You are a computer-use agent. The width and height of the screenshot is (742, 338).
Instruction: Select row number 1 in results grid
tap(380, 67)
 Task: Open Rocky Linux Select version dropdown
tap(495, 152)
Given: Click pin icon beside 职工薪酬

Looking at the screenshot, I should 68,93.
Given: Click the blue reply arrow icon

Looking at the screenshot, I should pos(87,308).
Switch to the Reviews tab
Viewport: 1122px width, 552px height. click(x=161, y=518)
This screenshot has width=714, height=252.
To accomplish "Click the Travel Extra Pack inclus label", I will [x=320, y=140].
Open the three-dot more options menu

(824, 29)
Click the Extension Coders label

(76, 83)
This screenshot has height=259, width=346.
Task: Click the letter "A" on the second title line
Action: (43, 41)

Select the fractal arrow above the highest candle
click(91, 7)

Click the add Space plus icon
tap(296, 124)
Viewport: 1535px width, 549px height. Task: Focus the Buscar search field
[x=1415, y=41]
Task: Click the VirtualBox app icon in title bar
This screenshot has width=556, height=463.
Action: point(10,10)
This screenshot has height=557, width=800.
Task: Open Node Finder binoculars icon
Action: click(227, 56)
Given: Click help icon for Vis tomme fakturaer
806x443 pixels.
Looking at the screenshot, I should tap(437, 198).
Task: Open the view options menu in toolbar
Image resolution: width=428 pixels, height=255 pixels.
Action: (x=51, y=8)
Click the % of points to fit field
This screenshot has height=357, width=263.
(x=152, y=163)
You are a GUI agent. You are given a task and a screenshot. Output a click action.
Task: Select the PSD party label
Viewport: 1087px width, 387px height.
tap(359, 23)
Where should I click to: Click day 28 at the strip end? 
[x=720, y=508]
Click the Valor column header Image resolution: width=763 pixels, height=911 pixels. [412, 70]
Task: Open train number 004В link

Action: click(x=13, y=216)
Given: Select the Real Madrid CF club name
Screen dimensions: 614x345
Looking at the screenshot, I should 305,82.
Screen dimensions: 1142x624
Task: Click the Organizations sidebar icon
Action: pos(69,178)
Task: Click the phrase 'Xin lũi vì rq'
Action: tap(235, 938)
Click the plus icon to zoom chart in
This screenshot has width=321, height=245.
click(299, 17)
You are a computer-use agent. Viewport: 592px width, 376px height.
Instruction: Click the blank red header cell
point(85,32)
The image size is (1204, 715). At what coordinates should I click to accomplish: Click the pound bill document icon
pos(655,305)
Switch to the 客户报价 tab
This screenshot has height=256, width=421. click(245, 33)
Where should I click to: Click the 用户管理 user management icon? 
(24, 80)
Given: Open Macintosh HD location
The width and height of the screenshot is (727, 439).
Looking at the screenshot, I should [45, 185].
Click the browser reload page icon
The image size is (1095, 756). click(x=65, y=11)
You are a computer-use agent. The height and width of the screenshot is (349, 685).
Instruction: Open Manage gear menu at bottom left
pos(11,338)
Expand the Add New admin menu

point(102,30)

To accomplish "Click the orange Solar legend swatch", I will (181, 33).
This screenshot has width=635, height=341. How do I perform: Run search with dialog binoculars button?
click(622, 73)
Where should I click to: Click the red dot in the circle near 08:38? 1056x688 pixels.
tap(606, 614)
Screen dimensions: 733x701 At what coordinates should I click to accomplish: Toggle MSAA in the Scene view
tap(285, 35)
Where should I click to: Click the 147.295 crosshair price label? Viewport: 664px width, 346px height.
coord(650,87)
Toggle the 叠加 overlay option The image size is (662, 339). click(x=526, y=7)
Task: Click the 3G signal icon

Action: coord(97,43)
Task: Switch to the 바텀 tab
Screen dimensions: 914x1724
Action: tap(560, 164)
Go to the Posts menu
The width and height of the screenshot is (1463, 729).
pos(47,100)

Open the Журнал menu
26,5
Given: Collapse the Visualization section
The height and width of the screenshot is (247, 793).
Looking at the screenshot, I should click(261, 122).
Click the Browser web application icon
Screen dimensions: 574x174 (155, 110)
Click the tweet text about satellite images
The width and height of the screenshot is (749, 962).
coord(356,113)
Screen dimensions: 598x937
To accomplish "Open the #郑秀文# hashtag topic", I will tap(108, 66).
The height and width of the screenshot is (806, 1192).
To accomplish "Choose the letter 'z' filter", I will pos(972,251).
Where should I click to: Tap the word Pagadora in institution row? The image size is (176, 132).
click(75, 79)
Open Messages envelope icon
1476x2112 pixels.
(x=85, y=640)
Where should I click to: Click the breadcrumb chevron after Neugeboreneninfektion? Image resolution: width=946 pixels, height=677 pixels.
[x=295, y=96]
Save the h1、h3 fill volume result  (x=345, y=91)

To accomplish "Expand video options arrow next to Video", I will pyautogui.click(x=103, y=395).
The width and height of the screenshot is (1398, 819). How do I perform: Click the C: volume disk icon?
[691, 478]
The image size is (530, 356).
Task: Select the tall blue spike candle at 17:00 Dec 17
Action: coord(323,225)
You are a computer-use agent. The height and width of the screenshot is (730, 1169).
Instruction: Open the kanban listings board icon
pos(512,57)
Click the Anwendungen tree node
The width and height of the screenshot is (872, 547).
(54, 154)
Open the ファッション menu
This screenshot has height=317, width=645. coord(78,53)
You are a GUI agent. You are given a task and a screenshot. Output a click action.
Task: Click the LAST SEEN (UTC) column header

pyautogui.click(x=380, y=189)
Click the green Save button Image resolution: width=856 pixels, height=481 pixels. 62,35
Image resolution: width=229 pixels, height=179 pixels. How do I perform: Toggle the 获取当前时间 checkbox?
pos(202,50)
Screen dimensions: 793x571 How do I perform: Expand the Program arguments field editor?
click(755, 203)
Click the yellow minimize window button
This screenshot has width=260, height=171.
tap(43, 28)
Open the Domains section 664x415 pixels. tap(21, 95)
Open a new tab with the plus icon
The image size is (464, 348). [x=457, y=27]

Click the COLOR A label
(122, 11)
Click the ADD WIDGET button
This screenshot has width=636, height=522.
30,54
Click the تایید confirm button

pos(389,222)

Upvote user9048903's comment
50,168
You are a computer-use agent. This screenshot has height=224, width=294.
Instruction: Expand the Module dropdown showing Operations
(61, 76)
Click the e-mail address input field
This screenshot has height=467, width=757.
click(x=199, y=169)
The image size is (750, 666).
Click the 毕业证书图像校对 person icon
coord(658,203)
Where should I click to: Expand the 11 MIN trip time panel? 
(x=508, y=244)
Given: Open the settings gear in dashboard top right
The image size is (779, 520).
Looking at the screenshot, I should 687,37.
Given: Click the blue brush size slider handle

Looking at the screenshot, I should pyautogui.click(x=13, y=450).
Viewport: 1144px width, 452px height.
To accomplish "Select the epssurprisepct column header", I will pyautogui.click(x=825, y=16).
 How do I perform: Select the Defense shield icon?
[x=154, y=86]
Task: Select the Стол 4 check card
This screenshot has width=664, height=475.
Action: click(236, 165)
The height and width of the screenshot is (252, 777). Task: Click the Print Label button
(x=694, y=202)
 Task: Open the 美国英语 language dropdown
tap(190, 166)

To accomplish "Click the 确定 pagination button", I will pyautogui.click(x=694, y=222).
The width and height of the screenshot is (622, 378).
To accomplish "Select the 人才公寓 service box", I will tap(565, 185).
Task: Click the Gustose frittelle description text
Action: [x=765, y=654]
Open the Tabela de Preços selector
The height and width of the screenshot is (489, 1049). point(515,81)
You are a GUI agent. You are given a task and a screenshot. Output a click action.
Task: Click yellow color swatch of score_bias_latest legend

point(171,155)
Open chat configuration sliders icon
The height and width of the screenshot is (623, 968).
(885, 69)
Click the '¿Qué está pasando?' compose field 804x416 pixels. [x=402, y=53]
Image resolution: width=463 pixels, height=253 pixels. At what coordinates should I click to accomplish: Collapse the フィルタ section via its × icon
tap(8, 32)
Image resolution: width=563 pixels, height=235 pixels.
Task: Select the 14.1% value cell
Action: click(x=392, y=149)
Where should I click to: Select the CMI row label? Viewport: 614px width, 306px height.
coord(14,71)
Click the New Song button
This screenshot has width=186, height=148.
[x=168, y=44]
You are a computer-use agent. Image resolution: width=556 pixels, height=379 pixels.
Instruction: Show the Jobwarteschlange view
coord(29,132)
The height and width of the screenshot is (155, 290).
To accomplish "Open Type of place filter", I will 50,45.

^^^^^^^^^^^^^^^^

GOAL OF THE EXERCISE - Search the data above for the string "computer" and report each line that holds it.

ANSWER SECTION -
You are a computer-use agent. The width and height of the screenshot is (742, 338).
You are a computer-use agent. Viewport: 592px width, 376px height.
You are a computer-use agent. The height and width of the screenshot is (349, 685).
You are a computer-use agent. The height and width of the screenshot is (730, 1169).
You are a computer-use agent. This screenshot has height=224, width=294.
You are a computer-use agent. Image resolution: width=556 pixels, height=379 pixels.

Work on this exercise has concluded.